> _REQUIREMENT 1_:
Reproduce the part of the abolition transcript that starts with the words "And then the" and ends with "a defense campaign.", putting "support campaign" in place of "defense campaign" wherever it occurs.
> _REQUIREMENT 2_:
Output as a numbered list only the entries from the line containing "Click the F6 商品編集 button" through the line containing "pyautogui.click(x=484, y=11)", both lines included, and leave out any blank lines.

## start TEXT SEGMENT

I guess I have two very similar points, which is when CARA did the Critical Resistance film festivals and we came to that abolitionist politics. Let me just speak from my perspective. The reason I had hesitation around abolition for a while was that I did not know how to answer the question, “what else is there for survivors?” I understood that police and prisons were terrible for survivors. [00:37:00] What I was scared about was that survivors, by and large, relied on the idea of prisons and police.

I took that reliance, that kind of existential kind of pull towards this idea of like a magic 911 that would come and save you, I took that seriously, I did not negate it. And so I think that the work that we did was that we figured out a way to be comfortable with not being able to answer the question, “What else is there?” We held that as just a question that was just there. Maybe we could figure it out. But in any case, we, the broad “we” as a movement, as a community, had to figure it out. It was our moral obligation to figure it out. I wanna pause there and just say that this is what I mean by practice to theory, right?

Sometimes there’s this moment of just not knowing, and I think that [00:38:00] that’s okay. Like be cool about it. You know what I mean? And occupy that moment of not knowing, continuing to do the practice, and then seeing what the practice brings back to you and what the practice brought back to us was an opportunity to begin to do some experiments around community-based approaches to safety and accountability. And so we were experimenting with different communities that had different contexts of gender violence.

And then Incite! was at the same time beginning to write its first anthology Color of Violence, and the editors asked us to, they said, “submit your model.” And I was like, there is no model. I can describe what we’ve been doing. But then what happened is when that invitation occurred, then it compelled us again, to articulate what it was we were doing in a more systematic way, [00:39:00] which is what became the “Taking Risks” article in the Color of Violence anthology. And so my point is you don’t have to know everything in order to do the work.

There is a lot of faith that comes into play for community organizing. It may not always work out. Certainly, transformative justice and community accountability has had a really amazing road and a rocky road, right? We are all learning together, but unless you push yourself to the point of not knowing, then it’s hard to bring yourself to do the experiments because then you’re just like, doing the thing that everybody has always done forever. Just like an automaton, just repeating the same thing, right? So that’s the first thing.

And then the second thing, very similar, is Free Marissa Now. Marissa Alexander, Black woman, domestic violence survivor in Florida, tried to defend herself from her abusive husband and did [00:40:00] successfully, I should say, defend her life, which is why she is still here with us today, right? But then the Florida prosecutor tried to punish her for that survival and she went to trial and got 20 years. And so I did not have the language for “defense campaign” at the time. I had called a number on a flyer. I don’t really remember how I connected with people who were beginning to do the work. I connected with Sumayya Coleman and some other organizers, and then we began to build an idea of a defense campaign.

## end TEXT SEGMENT
## start DATA FOR THIS EXERCISE

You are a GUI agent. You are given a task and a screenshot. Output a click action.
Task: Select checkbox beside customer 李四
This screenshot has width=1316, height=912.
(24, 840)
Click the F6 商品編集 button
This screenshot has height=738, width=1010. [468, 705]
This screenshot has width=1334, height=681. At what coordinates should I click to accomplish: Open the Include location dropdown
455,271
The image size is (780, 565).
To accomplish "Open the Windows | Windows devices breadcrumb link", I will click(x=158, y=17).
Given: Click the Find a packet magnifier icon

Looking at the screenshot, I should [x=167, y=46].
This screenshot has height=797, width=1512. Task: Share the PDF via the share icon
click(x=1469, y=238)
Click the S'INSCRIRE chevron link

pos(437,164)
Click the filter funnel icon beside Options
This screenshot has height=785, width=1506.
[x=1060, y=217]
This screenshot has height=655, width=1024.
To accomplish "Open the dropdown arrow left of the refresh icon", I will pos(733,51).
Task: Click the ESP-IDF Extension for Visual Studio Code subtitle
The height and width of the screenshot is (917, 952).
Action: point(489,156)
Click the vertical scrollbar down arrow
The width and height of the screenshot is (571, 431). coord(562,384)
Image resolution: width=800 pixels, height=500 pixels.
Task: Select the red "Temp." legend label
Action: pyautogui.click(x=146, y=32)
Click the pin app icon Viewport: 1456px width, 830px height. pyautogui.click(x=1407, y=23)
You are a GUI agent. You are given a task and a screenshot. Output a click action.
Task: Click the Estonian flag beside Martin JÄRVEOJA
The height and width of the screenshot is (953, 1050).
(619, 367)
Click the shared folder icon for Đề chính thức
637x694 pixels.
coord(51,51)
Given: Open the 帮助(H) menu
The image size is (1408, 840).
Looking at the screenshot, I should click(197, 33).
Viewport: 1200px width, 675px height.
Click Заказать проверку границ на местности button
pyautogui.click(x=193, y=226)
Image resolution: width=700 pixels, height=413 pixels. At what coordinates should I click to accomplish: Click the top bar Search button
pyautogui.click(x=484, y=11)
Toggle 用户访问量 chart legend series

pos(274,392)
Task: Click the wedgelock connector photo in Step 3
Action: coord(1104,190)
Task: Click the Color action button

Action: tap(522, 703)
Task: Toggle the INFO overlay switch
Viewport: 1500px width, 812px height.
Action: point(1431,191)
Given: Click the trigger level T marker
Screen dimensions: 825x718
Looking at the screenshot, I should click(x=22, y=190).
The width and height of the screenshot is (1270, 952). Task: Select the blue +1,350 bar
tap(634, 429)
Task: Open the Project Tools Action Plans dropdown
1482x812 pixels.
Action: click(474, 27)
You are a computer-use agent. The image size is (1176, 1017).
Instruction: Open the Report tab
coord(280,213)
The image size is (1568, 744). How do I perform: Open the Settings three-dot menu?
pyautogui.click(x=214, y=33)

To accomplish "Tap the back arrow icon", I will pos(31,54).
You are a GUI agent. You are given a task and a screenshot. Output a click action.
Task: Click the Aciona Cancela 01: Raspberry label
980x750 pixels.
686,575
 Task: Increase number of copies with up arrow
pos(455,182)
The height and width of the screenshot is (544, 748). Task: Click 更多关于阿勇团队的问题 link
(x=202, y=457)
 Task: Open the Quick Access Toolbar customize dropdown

## end DATA FOR THIS EXERCISE

> _FINISHED ANSWER 1_:
And then the second thing, very similar, is Free Marissa Now. Marissa Alexander, Black woman, domestic violence survivor in Florida, tried to defend herself from her abusive husband and did [00:40:00] successfully, I should say, defend her life, which is why she is still here with us today, right? But then the Florida prosecutor tried to punish her for that survival and she went to trial and got 20 years. And so I did not have the language for “support campaign” at the time. I had called a number on a flyer. I don’t really remember how I connected with people who were beginning to do the work. I connected with Sumayya Coleman and some other organizers, and then we began to build an idea of a support campaign.

> _FINISHED ANSWER 2_:
1. Click the F6 商品編集 button
2. This screenshot has height=738, width=1010. [468, 705]
3. This screenshot has width=1334, height=681. At what coordinates should I click to accomplish: Open the Include location dropdown
4. 455,271
5. The image size is (780, 565).
6. To accomplish "Open the Windows | Windows devices breadcrumb link", I will click(x=158, y=17).
7. Given: Click the Find a packet magnifier icon
8. Looking at the screenshot, I should [x=167, y=46].
9. This screenshot has height=797, width=1512. Task: Share the PDF via the share icon
10. click(x=1469, y=238)
11. Click the S'INSCRIRE chevron link
12. pos(437,164)
13. Click the filter funnel icon beside Options
14. This screenshot has height=785, width=1506.
15. [x=1060, y=217]
16. This screenshot has height=655, width=1024.
17. To accomplish "Open the dropdown arrow left of the refresh icon", I will pos(733,51).
18. Task: Click the ESP-IDF Extension for Visual Studio Code subtitle
19. The height and width of the screenshot is (917, 952).
20. Action: point(489,156)
21. Click the vertical scrollbar down arrow
22. The width and height of the screenshot is (571, 431). coord(562,384)
23. Image resolution: width=800 pixels, height=500 pixels.
24. Task: Select the red "Temp." legend label
25. Action: pyautogui.click(x=146, y=32)
26. Click the pin app icon Viewport: 1456px width, 830px height. pyautogui.click(x=1407, y=23)
27. You are a GUI agent. You are given a task and a screenshot. Output a click action.
28. Task: Click the Estonian flag beside Martin JÄRVEOJA
29. The height and width of the screenshot is (953, 1050).
30. (619, 367)
31. Click the shared folder icon for Đề chính thức
32. 637x694 pixels.
33. coord(51,51)
34. Given: Open the 帮助(H) menu
35. The image size is (1408, 840).
36. Looking at the screenshot, I should click(197, 33).
37. Viewport: 1200px width, 675px height.
38. Click Заказать проверку границ на местности button
39. pyautogui.click(x=193, y=226)
40. Image resolution: width=700 pixels, height=413 pixels. At what coordinates should I click to accomplish: Click the top bar Search button
41. pyautogui.click(x=484, y=11)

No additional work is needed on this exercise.